---- TEXT SHOWN

Hi Terese,
I'm sorry to hear that you and your son experienced this teasing. Have you checked out Education.com's special edition on bullying and teasing?
http://www.education.com/topic/school-bullying-teasing/
This article in particular offers some concrete actions you can take:
http://www.education.com/reference/article/parents-witness-bullying/
If the students who are teasing your son are in his classroom, I would speak to his teacher about the issue. If the students are in another class, approach the principal for follow-up. Regardless, you shouldn't stop being involved in your son's school (or stop walking him to class) because of this.
After explaining to your son that the teasing behavior is unacceptable, you might also point out some of the benefits of having a young, vibrant mother who loves him very much. I wouldn't go so far as to put down mothers who wait until later in life to conceive, but you could emphasize that he's fortunate to have a mom who cares enough to be involved in his life, to take him to class, to feed and clothe him, and love him unconditionally. This is also an opportunity to talk about how not all mothers look alike, and that it isn't as important how you look as how you treat people (including those you love).

--------
---- SUPPLIED ENTRIES

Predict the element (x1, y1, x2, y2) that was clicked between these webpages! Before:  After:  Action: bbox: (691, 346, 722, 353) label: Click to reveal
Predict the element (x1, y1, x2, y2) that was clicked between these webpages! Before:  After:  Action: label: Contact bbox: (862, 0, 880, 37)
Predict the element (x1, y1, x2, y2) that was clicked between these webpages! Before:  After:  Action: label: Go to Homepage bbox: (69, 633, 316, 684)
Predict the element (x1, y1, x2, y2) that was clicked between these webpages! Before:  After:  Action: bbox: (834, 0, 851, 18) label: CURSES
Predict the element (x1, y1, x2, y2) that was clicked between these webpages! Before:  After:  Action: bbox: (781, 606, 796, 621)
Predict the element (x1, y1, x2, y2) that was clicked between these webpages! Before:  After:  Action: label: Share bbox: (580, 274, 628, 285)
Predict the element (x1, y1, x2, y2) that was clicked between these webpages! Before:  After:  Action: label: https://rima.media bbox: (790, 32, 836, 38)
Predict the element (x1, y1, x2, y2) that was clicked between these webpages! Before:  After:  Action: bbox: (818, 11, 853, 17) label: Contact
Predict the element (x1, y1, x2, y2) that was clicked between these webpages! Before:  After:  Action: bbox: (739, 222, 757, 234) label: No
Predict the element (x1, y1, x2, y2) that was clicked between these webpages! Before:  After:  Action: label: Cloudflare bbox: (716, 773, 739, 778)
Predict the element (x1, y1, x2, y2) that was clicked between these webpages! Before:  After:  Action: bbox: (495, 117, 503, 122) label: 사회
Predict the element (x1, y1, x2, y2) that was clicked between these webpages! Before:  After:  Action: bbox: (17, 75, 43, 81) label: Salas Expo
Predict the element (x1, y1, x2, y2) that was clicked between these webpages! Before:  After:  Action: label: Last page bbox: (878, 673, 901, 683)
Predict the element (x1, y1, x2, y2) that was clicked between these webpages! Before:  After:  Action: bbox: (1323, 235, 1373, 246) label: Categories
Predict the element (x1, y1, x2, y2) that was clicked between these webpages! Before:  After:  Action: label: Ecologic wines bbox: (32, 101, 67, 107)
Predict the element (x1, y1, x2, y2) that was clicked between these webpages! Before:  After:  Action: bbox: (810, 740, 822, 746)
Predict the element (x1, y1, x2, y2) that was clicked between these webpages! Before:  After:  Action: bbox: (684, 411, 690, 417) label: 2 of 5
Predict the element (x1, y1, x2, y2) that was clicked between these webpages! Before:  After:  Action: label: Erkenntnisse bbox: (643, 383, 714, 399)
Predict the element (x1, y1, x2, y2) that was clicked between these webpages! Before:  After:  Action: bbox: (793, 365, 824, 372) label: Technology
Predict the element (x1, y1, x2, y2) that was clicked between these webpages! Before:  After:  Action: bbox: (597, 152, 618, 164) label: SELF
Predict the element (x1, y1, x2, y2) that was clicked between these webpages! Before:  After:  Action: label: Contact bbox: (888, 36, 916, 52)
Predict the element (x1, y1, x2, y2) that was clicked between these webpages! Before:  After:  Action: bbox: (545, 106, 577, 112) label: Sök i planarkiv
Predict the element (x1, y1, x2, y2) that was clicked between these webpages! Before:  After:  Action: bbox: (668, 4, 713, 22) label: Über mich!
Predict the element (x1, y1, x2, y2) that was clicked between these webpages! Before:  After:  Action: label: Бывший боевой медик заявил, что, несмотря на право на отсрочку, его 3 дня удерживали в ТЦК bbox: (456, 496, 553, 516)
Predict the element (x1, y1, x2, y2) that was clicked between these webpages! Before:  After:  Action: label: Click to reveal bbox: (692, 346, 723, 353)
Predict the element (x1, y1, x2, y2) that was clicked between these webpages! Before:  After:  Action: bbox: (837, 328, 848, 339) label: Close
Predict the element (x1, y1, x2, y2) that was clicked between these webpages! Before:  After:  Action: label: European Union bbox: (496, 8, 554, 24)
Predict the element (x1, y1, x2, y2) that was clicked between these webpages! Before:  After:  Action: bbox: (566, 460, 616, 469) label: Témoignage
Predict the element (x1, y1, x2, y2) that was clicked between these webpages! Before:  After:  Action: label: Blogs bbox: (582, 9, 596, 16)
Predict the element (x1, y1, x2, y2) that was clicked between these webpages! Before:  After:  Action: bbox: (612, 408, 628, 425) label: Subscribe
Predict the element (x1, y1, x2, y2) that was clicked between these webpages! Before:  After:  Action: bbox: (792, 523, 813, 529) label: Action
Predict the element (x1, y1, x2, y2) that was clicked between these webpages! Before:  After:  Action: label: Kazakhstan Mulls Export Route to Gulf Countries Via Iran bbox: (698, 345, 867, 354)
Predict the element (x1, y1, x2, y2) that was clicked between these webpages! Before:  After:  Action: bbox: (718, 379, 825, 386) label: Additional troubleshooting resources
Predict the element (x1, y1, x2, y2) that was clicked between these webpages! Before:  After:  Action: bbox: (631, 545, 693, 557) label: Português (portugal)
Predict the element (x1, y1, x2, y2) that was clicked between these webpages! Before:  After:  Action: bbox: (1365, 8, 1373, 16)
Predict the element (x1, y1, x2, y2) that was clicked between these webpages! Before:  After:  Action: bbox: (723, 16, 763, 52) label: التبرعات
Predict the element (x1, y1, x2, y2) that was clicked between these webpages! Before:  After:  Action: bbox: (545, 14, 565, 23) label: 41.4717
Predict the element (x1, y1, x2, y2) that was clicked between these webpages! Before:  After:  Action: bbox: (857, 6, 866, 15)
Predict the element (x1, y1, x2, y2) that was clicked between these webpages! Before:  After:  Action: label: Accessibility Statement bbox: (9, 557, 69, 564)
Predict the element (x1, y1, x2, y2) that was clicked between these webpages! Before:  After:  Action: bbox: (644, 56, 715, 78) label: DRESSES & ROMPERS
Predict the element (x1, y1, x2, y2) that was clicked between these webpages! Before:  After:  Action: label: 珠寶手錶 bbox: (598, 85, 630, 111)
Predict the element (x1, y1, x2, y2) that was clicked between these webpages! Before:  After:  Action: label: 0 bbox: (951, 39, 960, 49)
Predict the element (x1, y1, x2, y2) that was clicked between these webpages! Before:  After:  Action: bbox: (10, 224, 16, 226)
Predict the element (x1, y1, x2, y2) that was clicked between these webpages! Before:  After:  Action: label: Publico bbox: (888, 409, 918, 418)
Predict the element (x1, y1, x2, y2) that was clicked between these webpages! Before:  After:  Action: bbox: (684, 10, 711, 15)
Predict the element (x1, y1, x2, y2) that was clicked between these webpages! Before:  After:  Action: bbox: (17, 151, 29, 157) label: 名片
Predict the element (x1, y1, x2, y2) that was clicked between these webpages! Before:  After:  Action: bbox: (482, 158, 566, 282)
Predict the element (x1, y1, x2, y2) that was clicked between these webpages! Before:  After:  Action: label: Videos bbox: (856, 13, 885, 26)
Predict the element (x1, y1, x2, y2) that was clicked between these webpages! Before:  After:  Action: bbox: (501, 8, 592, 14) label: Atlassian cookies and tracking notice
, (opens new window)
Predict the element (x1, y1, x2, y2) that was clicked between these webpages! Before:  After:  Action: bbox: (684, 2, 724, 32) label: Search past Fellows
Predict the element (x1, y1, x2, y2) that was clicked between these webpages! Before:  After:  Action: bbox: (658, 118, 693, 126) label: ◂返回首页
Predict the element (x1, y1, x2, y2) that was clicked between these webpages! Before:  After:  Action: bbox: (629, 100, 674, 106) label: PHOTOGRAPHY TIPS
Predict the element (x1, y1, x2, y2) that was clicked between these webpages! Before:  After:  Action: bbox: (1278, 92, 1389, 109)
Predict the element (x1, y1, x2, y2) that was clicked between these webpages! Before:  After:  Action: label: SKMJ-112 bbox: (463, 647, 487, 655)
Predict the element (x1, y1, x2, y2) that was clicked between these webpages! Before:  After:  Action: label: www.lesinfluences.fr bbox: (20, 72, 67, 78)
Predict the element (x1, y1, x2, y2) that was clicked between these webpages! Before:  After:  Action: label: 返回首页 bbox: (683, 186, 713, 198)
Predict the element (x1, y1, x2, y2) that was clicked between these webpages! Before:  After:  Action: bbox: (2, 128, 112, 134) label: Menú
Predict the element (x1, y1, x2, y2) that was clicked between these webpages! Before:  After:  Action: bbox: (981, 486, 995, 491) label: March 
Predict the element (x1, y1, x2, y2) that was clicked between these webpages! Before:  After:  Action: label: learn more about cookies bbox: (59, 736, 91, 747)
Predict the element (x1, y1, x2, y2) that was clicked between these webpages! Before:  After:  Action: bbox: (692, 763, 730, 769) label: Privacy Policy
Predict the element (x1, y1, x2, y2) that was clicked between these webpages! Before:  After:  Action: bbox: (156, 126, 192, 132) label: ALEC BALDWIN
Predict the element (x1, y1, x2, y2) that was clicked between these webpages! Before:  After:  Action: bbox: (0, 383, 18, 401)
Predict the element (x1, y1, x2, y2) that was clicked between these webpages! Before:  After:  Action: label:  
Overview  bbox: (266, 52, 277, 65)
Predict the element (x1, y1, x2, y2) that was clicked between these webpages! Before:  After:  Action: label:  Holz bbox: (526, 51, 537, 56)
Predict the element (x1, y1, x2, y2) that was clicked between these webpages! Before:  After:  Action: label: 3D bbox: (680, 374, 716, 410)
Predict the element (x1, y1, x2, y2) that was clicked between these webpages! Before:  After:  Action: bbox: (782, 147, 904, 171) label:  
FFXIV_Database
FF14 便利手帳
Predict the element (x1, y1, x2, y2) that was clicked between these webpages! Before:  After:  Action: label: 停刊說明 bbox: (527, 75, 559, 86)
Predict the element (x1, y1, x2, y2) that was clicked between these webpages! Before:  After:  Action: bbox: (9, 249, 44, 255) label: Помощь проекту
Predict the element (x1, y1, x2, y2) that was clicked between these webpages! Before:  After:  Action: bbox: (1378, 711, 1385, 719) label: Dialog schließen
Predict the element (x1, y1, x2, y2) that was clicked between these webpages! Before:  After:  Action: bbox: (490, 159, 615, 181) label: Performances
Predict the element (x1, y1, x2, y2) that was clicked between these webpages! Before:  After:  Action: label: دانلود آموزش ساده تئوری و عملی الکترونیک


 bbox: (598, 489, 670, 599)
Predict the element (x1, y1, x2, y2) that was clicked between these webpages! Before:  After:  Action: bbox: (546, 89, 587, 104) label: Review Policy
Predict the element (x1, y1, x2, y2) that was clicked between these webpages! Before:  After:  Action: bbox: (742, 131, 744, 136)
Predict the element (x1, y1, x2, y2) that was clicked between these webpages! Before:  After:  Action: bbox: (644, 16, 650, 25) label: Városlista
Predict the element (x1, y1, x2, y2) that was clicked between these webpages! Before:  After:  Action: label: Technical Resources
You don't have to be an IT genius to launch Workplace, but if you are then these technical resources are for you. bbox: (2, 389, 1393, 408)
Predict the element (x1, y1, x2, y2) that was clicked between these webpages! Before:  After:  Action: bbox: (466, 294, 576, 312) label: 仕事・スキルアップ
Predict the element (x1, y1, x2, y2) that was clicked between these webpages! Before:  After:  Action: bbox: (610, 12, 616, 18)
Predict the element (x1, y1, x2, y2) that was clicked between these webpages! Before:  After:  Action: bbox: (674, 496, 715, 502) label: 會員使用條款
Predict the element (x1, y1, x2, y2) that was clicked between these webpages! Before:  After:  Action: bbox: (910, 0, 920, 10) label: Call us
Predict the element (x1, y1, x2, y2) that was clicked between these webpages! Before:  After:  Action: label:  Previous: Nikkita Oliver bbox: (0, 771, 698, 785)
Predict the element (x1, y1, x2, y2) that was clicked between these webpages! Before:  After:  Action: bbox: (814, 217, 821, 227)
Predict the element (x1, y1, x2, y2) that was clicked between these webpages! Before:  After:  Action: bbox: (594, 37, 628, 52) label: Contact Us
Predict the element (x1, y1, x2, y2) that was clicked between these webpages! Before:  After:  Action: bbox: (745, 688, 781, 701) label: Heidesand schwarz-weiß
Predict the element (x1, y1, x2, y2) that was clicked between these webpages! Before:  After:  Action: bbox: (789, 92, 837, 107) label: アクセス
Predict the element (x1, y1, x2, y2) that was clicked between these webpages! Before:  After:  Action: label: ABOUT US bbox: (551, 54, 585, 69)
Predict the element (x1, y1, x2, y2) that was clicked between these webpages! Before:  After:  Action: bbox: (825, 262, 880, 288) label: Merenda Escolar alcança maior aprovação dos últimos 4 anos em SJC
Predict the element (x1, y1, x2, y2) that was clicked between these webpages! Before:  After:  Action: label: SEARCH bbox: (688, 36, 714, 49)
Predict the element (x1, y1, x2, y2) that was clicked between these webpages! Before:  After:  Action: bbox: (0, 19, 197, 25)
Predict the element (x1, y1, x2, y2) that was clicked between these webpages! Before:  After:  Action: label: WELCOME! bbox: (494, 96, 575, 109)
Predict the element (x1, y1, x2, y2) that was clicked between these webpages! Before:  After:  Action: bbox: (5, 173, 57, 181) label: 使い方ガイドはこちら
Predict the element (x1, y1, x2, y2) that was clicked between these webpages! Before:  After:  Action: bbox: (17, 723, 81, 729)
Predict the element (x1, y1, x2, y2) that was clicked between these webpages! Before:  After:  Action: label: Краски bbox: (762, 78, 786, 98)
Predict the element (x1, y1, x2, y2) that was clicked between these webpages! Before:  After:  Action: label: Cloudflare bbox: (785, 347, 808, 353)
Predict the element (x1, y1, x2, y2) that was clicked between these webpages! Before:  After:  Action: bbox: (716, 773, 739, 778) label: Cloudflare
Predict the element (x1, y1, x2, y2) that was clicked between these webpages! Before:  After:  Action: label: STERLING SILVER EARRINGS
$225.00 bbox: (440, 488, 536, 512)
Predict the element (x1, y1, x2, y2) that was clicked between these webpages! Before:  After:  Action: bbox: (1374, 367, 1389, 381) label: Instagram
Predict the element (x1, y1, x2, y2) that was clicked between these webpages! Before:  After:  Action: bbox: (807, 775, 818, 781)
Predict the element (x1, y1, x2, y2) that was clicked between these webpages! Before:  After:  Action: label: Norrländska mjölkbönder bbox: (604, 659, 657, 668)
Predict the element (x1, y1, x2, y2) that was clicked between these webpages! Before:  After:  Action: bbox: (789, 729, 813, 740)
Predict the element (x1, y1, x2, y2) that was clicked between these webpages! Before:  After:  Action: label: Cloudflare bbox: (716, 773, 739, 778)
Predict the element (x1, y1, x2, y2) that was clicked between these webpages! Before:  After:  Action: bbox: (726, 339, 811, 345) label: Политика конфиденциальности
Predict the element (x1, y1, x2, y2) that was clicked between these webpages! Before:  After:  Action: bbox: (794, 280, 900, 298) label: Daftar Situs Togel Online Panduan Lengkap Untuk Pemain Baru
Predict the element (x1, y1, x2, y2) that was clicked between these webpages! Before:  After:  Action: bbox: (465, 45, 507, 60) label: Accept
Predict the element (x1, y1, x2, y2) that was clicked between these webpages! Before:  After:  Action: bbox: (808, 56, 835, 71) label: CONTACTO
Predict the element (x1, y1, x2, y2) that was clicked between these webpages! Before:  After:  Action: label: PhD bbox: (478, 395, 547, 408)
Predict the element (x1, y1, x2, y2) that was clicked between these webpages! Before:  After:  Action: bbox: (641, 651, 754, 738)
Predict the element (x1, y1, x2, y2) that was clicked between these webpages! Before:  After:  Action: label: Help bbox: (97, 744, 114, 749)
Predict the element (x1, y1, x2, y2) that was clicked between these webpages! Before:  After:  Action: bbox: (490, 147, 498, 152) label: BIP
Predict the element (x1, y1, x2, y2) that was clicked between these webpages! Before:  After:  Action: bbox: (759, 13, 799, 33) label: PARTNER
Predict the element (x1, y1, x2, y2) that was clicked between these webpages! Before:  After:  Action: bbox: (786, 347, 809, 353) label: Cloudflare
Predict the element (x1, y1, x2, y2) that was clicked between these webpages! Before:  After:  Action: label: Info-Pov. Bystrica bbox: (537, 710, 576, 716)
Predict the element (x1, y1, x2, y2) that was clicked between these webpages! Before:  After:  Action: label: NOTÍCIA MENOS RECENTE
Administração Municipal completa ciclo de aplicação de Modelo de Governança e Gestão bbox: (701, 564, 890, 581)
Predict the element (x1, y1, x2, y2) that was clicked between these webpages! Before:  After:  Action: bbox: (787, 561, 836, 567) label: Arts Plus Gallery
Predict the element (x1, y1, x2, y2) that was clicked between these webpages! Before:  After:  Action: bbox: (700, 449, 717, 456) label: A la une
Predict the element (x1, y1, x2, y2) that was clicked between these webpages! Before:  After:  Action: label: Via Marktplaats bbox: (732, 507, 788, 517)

--------

TASKS TO CARRY OUT:
A. Decide whether each statement agrees with the reply to Terese, answering yes or no and quoting the words of the reply that settle it.
(i) If the students doing the teasing are in the son's classroom, the writer would go to the principal.
(ii) The writer says Terese should keep walking her son to class.
(iii) The writer suggests criticizing mothers who conceive later in life.
B. Answer these questions from the reply to Terese.
(i) Which site's special edition on bullying and teasing does the writer mention?
(ii) Whom should Terese approach if the students are in another class?
(iii) According to the writer, what is less important than how you treat people?
C. Extend the reply to Terese, starting after its last sentence.
The listing is not needed for any of this work.

RESPONSES BY TASK:
A.
(i) No: "If the students who are teasing your son are in his classroom, I would speak to his teacher about the issue."
(ii) Yes: "you shouldn't stop being involved in your son's school (or stop walking him to class) because of this."
(iii) No: "I wouldn't go so far as to put down mothers who wait until later in life to conceive"

B.
(i) Education.com
(ii) The principal
(iii) How you look

C.
Good luck -- I hope you are able to both put an end to the teasing, and to strengthen the bond with your son from the experience.
P.S. For what it's worth: I too have a seven year old and look young for my age. I also grew up with a mother who was less than 20 years older than me. While we haven't yet experienced the teasing you did, I do empathize with you, and wish you the best in resolving the issue.